Scottish Household Survey reveals continued growth of private rented sector

Glasgow PRS stock
The private rented sector now accounts for 15% of all households in Scotland

The proportion of households in Scotland’s private rented sector (PRS) continued to grow last year as the social rented sector remained steady, according to new findings.

The Scottish Household Survey 2016 found that the PRS has increased by an estimated 250,000 households since 1999 to account for 15% of all households last year. The percentage of households in the social rented sector declined from 32% in 1999 to 23% in 2007, an estimated drop of 150,000 households, and has remained at around 23% of all households since then.

Meanwhile the total number of all households in Scotland has increased by 12% from 2.19 million households in 1999 to 2.45 million households in 2016.

The Scottish Household Survey provides robust evidence on the composition, characteristics, attitudes and behaviour of private households and individuals as well as evidence on the physical condition of Scotland’s homes.

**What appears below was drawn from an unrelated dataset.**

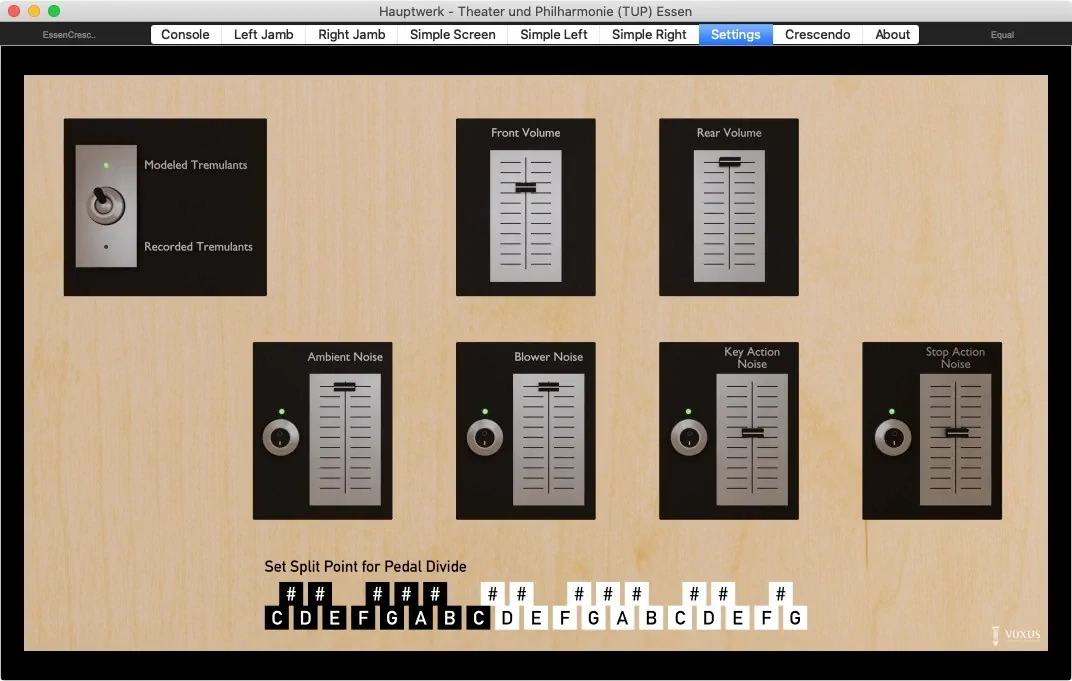
Task: Toggle the Blower Noise on/off knob
Action: coord(485,438)
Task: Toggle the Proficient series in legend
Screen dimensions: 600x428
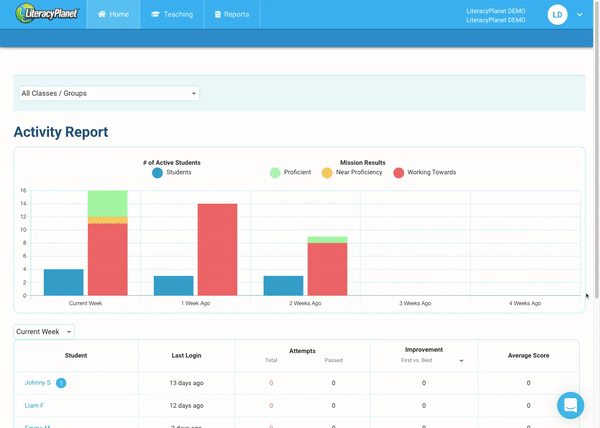Action: tap(275, 173)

The current scale of the survey enables all users to obtain a robust deeper understanding of issues and performance, by being able to analyse across key demographic household characteristics such as deprivation, age, income, gender, rurality, ethnicity and other equalities.

On the make-up of the PRS, the report found that 67% of private rented properties were flats in 2016, while 56% of such properties are flats in the social rented sector. Only 20% of owner-occupied properties are flats in comparison.

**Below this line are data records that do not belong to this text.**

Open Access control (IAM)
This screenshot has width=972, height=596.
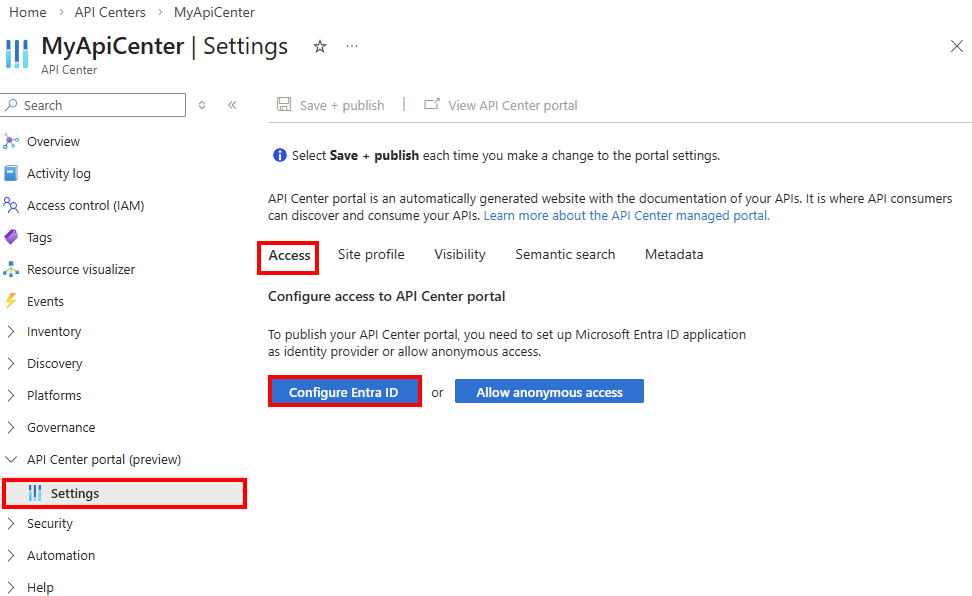(x=88, y=205)
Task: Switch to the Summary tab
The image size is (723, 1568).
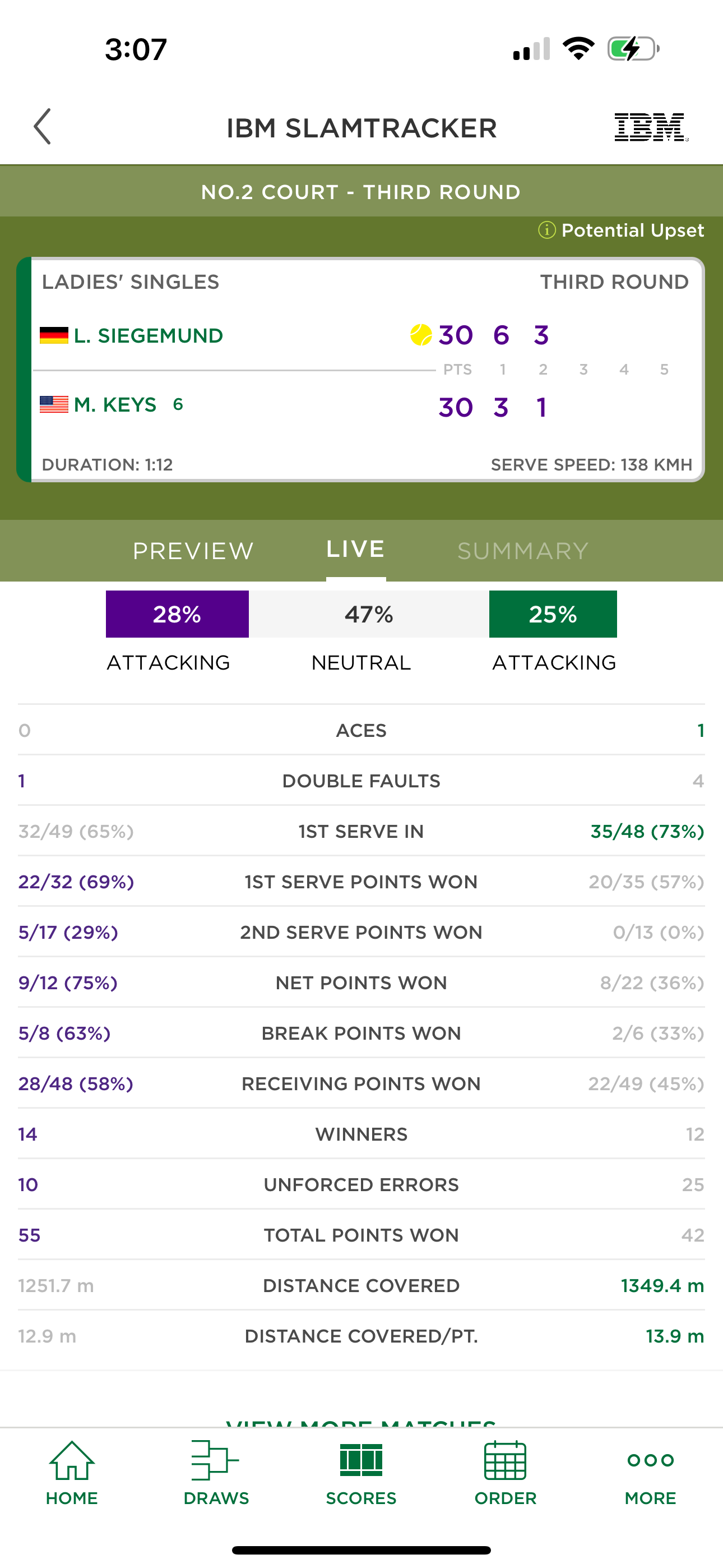Action: click(523, 551)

HousingAccording to the survey, 44% of social rented households would most like to live in an owner-occupier property, while around half (49%) would like to continue to live in a social rented property.

Around 41% of those renting from a private landlord had been at their address for less than a year. In contrast, half of those who own outright had lived at their address for more than 20 years.

A total of 83% of people in Scotland live in urban areas, while only 17% live in rural areas. 61% of all households were owner occupied.

More than a third of adults live alone (35%): with 21% living as single adult and 14% as single older households. Only 5% are large families consisting of two adults and three or more children, or three or more adults with one or more children.

Among the report’s other key findings was that increasing numbers of people in Scotland feel they are managing well financially and nine out of ten people rate their neighbourhood as a good place to live.

Findings include:

  • Around an extra 20,000 households owned their home outright in 2016 compared to 2015.
  • The number of people rating their neighbourhood as a very or fairly good place to live was 95% in 2016.
  • 83% of adults held a qualification in 2016 – compared to 77% in 2007.
  • 88% of people who use local schools are satisfied with the quality of service – remaining broadly similar to previous years.
  • 56% of households reported they managed well or very well financially in 2016 – up 15% since 1999 and up 8 percentage points since 2013.
  • Internet access is at an all-time high, with 82% of households reporting access to internet at home.
  • In 2016 the vast majority of adults (79%) had taken part in physical activity and sport in the previous four weeks. The recent rise in physical activity is driven by the rise in recreational walking.
  • 56% of households now recycle their food waste, compared to 26% in 2012.
  • Recent attendance at a cultural event or place of culture has increased from 78% to 83% in the last four years.
  • Deputy First Minister John Swinney welcomed the results and said they would be important in helping national and local government to prioritise the issues that matter most to people.

    Mr Swinney said: “This government is determined to shape the kind of Scotland we all seek – an inclusive, fair, prosperous, innovative country which gives everyone the chance to reach their full potential and protects our vital public services.

    “The Scottish Household Survey is an important tool in informing that work. We see in the findings that, since 2007, people in Scotland are better off financially, more qualified, more active and more culturally engaged.

    “Satisfaction with people who use our public services remains high but we can and must go further. That is why our bold Programme for Government includes major reforms in education, health and justice, new opportunities and important measures to safeguard the environment and improve the quality of housing.

    “This is supported by a local government finance settlement which includes an extra £160 million to support investment in local services, as well as a record high health and social care budget.

    “Our purpose is clear. We want Scotland to be the best place in the world to bring up children, the best place to grow up and be educated, the best place to live, work, visit invest and do business, the best placed to be cared for in times of sickness, need or vulnerability and the best place to grow old.”